──────── Entries

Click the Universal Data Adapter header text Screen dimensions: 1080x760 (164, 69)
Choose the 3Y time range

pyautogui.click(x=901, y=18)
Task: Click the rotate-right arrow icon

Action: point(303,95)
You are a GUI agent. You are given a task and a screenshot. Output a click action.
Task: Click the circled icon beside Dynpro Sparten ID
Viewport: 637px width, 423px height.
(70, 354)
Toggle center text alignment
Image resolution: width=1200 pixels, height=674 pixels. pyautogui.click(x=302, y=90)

────────────────

Extract each line of the records above that contains the string "text". Only matches with the same capitalization count.

Click the Universal Data Adapter header text Screen dimensions: 1080x760 (164, 69)
Toggle center text alignment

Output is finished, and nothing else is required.